US Citizens: Couldn't find a readily available reliable source, so I'll use residents instead. Should be close enough for this math though I'd imagine this would be more likely a citizen program rather than a resident program.

US Residents: ~325 million

Federal Tax Revenue 2016 - ~3.27 trillion

Federal Tax Revenue - ~272 billion / month

Federal Tax Revenue - ~$850 / resident / month

What if we didn't give it to minors?

US residents over 18 - ~247 million

Federal Tax Revenue - ~$1100 / resident-over-18 / month

That's if we spent it all on UBI, no debt service, no federal employees, no military, no infrastructure spending, no social security, no pensions (even for federal employees who earned them and are legally and morally entitled to them), etc.

1 comments

Well, we're imagining a world where robots have made us vastly richer. (Self-driving cars! 100% automated factories!) Stark increases in inequality will also mean that more of the US' total income is given to the highest earners, i.e. those with the highest tax brackets.

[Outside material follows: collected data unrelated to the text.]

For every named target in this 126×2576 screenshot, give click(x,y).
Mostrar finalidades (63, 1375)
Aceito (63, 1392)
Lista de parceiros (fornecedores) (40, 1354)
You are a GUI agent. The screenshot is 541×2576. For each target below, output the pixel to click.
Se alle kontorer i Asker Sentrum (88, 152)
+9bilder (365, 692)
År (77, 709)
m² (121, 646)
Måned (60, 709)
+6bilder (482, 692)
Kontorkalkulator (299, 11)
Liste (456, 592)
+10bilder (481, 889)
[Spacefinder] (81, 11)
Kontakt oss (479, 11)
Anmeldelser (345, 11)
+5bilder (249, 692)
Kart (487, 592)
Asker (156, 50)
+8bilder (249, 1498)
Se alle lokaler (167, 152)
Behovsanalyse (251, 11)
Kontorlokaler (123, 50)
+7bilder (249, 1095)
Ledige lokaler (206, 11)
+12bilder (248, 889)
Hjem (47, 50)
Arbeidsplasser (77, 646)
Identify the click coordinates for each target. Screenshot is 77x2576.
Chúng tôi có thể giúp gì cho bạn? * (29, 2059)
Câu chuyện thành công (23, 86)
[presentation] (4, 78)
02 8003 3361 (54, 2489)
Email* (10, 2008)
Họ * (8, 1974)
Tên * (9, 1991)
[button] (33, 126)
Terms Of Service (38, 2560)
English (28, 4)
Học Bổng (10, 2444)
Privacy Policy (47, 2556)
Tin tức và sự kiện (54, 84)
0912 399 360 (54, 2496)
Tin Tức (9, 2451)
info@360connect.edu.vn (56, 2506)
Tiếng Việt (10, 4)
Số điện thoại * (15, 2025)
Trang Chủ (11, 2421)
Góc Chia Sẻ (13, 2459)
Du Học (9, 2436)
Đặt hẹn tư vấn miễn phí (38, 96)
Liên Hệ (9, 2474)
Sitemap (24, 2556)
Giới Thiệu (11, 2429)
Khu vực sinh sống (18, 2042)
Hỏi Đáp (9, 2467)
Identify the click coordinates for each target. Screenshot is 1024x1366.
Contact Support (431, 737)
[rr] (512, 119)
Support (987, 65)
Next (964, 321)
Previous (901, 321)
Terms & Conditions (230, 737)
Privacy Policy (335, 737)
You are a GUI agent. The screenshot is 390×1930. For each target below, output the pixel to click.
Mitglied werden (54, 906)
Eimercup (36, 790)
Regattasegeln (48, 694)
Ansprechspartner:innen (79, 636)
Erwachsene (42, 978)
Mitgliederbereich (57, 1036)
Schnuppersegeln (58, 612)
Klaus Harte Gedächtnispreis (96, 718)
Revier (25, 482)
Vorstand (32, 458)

So we'd collect quite a lot more in taxes even if we left current rates completely unchanged.

If robots don't end up making society incredibly wealthy and more unequal then there's no point in UBI to begin with. So it doesn't make sense to simply look at current figures.

Agreed that current figures don't tell the whole story, but it's at least as unwise to not consider the current figures to get a sense of order-of-magnitude.